Plans to secure Australia’s aviation future
The Hon Anthony Albanese MP
The Minister for Infrastructure, Transport,
Regional Development and Local Government
Leader of the House
Member for Grayndler
December 2 2008
New measures to preserve public confidence in the safety and reliability of air travel are at the heart of the Aviation Green Paper which I’ve released today.
The Green Paper is the next step towards a comprehensive, long term plan for an industry which underpins economic growth, supports more than half a million jobs and contributes $6.4 billion to the national economy.
While Australia has an enviable safety record, we cannot take past success for granted. The Government will take decisive action to strengthen the nation’s safety agencies and their oversight of the airlines, including:
- Establishing a small, independent Board for the Civil Aviation Safety Authority (CASA), Australia’s aviation safety regulator;
- Equipping CASA with the necessary legal powers to deal decisively with any safety breaches and expanding its surveillance program;
- Enhancing the independence of the Australian Transport Safety Bureau (ATSB) by establishing it as a statutory agency with the power to investigate accidents.

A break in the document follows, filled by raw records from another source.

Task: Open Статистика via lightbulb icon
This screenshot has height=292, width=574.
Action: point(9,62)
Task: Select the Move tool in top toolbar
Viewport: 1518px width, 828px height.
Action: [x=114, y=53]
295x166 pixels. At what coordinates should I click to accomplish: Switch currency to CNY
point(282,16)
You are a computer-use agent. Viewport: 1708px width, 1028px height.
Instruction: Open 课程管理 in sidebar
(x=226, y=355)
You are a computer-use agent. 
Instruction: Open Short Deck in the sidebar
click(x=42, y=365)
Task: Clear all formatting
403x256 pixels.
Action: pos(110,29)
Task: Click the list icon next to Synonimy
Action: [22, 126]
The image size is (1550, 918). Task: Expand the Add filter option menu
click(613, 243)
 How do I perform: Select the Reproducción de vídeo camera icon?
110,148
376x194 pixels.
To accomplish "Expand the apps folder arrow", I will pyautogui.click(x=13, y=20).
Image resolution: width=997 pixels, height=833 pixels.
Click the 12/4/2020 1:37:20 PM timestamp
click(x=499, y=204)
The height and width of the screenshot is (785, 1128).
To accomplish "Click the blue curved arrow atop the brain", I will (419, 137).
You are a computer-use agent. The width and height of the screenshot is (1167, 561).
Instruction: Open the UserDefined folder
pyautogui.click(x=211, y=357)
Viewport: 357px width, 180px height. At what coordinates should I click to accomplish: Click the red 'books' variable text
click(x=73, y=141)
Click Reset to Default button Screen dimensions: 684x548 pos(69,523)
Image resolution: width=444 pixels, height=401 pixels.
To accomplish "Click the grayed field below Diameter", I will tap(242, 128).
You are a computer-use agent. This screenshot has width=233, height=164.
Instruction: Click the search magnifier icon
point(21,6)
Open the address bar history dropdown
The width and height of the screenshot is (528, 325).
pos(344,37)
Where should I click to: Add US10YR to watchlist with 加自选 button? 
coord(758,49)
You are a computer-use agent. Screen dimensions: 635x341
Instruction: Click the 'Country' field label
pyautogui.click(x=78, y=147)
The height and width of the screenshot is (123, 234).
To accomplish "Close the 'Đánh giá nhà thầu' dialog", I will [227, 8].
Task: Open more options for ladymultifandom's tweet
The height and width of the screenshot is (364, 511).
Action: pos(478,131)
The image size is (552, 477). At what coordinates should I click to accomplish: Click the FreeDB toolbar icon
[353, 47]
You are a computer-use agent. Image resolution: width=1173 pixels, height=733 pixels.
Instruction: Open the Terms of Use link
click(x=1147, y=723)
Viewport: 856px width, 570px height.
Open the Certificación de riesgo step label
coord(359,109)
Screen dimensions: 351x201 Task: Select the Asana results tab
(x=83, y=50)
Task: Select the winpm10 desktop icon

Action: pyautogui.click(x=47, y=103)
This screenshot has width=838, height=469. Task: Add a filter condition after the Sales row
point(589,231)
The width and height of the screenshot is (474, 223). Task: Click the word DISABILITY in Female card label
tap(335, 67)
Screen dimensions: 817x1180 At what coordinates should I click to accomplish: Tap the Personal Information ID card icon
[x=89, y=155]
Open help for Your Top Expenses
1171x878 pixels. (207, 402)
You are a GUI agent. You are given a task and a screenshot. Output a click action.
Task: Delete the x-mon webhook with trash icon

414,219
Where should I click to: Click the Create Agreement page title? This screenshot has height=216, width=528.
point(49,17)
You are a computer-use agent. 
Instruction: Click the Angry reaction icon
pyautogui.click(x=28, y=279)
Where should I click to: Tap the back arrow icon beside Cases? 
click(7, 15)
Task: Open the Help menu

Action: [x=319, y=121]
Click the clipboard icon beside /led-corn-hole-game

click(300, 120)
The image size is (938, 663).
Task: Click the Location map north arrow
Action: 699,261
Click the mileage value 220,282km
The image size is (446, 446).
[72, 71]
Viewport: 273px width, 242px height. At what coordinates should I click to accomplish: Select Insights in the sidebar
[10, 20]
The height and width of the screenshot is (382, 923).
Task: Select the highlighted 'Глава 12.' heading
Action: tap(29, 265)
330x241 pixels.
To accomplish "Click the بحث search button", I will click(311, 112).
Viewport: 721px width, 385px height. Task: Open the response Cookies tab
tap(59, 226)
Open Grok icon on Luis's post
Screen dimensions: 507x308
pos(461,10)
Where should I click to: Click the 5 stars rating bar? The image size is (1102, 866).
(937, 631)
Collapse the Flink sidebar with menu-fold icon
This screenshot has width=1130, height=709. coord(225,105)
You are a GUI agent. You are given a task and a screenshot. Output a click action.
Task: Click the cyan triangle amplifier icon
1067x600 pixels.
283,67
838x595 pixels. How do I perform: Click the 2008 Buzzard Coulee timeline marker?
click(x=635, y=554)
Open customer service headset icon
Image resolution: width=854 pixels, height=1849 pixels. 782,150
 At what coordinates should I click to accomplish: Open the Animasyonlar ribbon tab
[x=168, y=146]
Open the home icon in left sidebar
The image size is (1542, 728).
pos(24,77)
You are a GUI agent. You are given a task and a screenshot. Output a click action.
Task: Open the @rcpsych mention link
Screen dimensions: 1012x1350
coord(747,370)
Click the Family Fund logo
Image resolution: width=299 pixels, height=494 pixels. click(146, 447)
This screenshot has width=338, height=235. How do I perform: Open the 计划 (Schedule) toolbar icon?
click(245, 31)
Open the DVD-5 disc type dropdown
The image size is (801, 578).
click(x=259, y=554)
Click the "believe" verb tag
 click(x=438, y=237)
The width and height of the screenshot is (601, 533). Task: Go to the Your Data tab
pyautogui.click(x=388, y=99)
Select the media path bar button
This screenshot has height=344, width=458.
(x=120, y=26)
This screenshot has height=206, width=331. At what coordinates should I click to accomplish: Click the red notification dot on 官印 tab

The Green Paper also proposes measures which seek to balance the need for additional aviation infrastructure with the effects that expansion can have on the environment and the communities living close to airports.
Up until now, airport planning has not been handled properly. The Green Paper proposes measures which would improve the coordination and oversight of airport development and operations, including:
- Making sure development on airport land is not approved in isolation from state and local planning laws, and is better integrated with the surrounding transport and community infrastructure;
- Giving the Federal Minister the power to establish expert Airport Planning Advisory Panels to independently assess Master Plans and Major Development Plans;
- Requiring major airports to establish and fund permanent consultation groups so there’s genuine engagement with the local community on planning and key operational issues;
- Insisting airport operators publicly disclose more information as part of the five year review of their master plans, including significant details about their development proposals;
- Prohibiting the construction of certain non-aeronautical facilities on airport land such as residential homes, aged care facilities, schools and hospitals.
Proposals to cut aircraft noise; reduce carbon emissions; improve passenger screening; support regional and general aviation; address the shortages of pilots, engineers and air traffic controllers; open new markets to Australian airlines; and better protect consumers are also set out in the Green Paper.
Almost a century after the birth of the Australian aviation industry, the Rudd Labor Government is bringing together all aspects of aviation policy into a single statement.
More than ever, aviation is essential to Australia’s economic prosperity, linking the communities of our vast continent and providing a gateway to the global economy.
Last financial year, a record 23.3 million international and 49.3 million domestic passengers passed through the nation’s airports.
If we are to continue to benefit from the economic and social advantages of aviation we need to plan ahead. The previous short term, ad-hoc approach is no longer tenable if Australia is to remain internationally competitive.
The measures in the Green Paper are in part based on the more than 290 submissions received in response to an Issues Paper which I released back in April.
There will now be a further period of public consultation prior to the preparation and release of a detailed National Aviation Policy Statement (White Paper) in the second half of next year. This second round of consultation will close on 27 February 2009.
The full Green Paper is available at: www.infrastructure.gov.au/aviation/nap.